**GIVEN INFORMATION**
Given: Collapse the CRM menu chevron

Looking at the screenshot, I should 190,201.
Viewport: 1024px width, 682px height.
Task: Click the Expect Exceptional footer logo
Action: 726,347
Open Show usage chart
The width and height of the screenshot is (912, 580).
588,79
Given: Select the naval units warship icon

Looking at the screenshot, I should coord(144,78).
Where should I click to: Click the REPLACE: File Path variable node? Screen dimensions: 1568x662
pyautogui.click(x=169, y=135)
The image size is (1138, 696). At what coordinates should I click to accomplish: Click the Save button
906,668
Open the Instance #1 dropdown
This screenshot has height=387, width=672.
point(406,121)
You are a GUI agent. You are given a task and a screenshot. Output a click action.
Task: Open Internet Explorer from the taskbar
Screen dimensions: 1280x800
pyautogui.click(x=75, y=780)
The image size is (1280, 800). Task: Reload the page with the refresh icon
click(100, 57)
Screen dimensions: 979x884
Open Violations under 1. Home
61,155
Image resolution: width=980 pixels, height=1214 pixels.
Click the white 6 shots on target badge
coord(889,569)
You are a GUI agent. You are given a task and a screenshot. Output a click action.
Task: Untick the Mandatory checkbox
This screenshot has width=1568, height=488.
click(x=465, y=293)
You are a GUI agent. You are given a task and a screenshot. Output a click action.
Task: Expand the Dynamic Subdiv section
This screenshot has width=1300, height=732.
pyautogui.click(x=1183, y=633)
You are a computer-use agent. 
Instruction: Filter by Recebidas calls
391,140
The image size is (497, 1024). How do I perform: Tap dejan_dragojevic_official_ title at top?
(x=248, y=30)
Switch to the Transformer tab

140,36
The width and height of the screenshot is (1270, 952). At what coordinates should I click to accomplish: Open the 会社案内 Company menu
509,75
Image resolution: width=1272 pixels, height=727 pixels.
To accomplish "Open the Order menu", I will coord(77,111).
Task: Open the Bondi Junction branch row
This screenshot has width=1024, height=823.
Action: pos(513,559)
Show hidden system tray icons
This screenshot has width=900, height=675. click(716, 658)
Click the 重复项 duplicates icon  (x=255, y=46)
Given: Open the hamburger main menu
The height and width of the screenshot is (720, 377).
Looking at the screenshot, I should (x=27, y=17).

**EXERCISE DIRECTIONS**
The answer is the data above, retyped exactly in full.

**SOLUTION TO THIS EXERCISE**
Given: Collapse the CRM menu chevron

Looking at the screenshot, I should 190,201.
Viewport: 1024px width, 682px height.
Task: Click the Expect Exceptional footer logo
Action: 726,347
Open Show usage chart
The width and height of the screenshot is (912, 580).
588,79
Given: Select the naval units warship icon

Looking at the screenshot, I should coord(144,78).
Where should I click to: Click the REPLACE: File Path variable node? Screen dimensions: 1568x662
pyautogui.click(x=169, y=135)
The image size is (1138, 696). At what coordinates should I click to accomplish: Click the Save button
906,668
Open the Instance #1 dropdown
This screenshot has height=387, width=672.
point(406,121)
You are a GUI agent. You are given a task and a screenshot. Output a click action.
Task: Open Internet Explorer from the taskbar
Screen dimensions: 1280x800
pyautogui.click(x=75, y=780)
The image size is (1280, 800). Task: Reload the page with the refresh icon
click(100, 57)
Screen dimensions: 979x884
Open Violations under 1. Home
61,155
Image resolution: width=980 pixels, height=1214 pixels.
Click the white 6 shots on target badge
coord(889,569)
You are a GUI agent. You are given a task and a screenshot. Output a click action.
Task: Untick the Mandatory checkbox
This screenshot has width=1568, height=488.
click(x=465, y=293)
You are a GUI agent. You are given a task and a screenshot. Output a click action.
Task: Expand the Dynamic Subdiv section
This screenshot has width=1300, height=732.
pyautogui.click(x=1183, y=633)
You are a computer-use agent. 
Instruction: Filter by Recebidas calls
391,140
The image size is (497, 1024). How do I perform: Tap dejan_dragojevic_official_ title at top?
(x=248, y=30)
Switch to the Transformer tab

140,36
The width and height of the screenshot is (1270, 952). At what coordinates should I click to accomplish: Open the 会社案内 Company menu
509,75
Image resolution: width=1272 pixels, height=727 pixels.
To accomplish "Open the Order menu", I will coord(77,111).
Task: Open the Bondi Junction branch row
This screenshot has width=1024, height=823.
Action: pos(513,559)
Show hidden system tray icons
This screenshot has width=900, height=675. click(716, 658)
Click the 重复项 duplicates icon  (x=255, y=46)
Given: Open the hamburger main menu
The height and width of the screenshot is (720, 377).
Looking at the screenshot, I should (x=27, y=17).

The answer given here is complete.